Justo es decir, para sorpresa de
los desinformados, que desde que volvió de Venice Beach, armado de una bolsa de
papel de estraza que contenía dos botecitos de plástico propiamente foliados y
etiquetados, cada uno con cinco gramos cannabis sativa, usted ha sido un ciudadano
irreprochable. No se ha metido en la vida de nadie, y menos ha asaltado, robado
ni agredido. Por eso, cuando pasa junto a los policías, se atreve a sonreírles
y soltar un saludo pasajero que tal vez, por qué no, les permita saber de su
aliento a petate quemado. Unos pasos más tarde, la sola reflexión en el verbo
“atreverse” le obliga a hacer un alto entre el gentío.
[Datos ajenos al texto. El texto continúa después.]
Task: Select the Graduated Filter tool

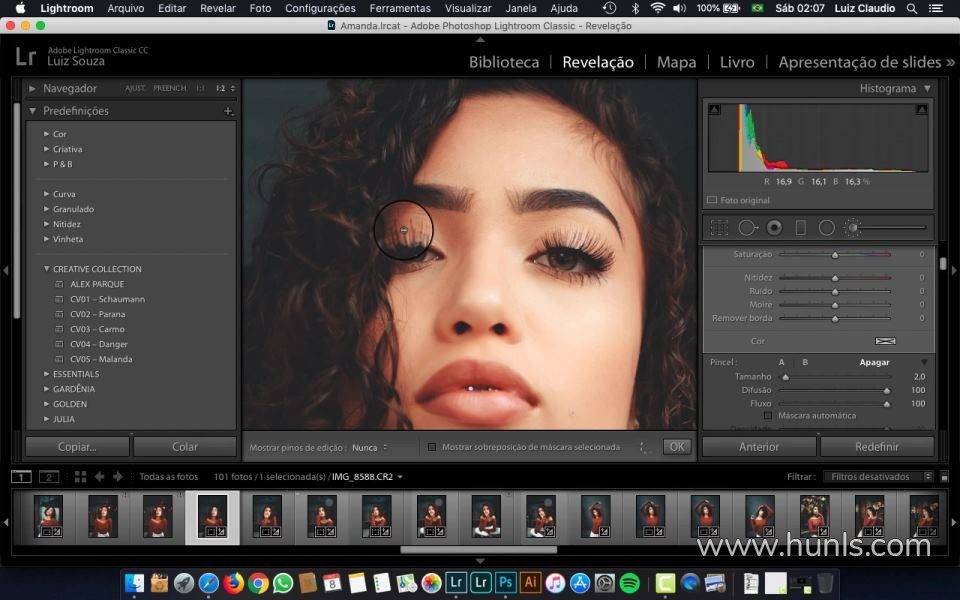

No quiere ni pensar en
el precio de semejante osadía bajo el imperio de leyes distintas. Y no quiere
pensar porque ya se está riendo, incontrolablemente.
¿Qué es tan gracioso? Todo. Nada.
No sabe. No le importa. Usted es no más que uno de tantos ciudadanos que tienen
el derecho a carcajearse sin motivo alguno en plena vía pública, con la
conciencia limpia porque no tiene nada que esconder, ni ha dado al interés y la
salud públicos motivo alguno de alarma o desconfianza. Usted es un paciente
bajo control médico y un ciudadano al día con sus trámites, cuyo expediente
está a la vista de las autoridades. Sin en otras latitudes, todavía rehenes de
ese prohibicionismo que ha servido mejor para fabricar y enriquecer maleantes
que otorgar protección a la salud de nadie, esta hierba provoca de repente más
lágrimas que risas, aquí sus carcajadas sólo son infracciones en quien no se
somete al control médico. De modo que por mí ni se preocupe. Si lo miro con
cierta extrañeza, debe de ser por esta admiración según la cual usted viene
directamente del futuro, y por eso se ríe de nosotros. ¿Ya vio a los policías?
Se están riendo, por cierto. Puede que también traigan sus diplomas.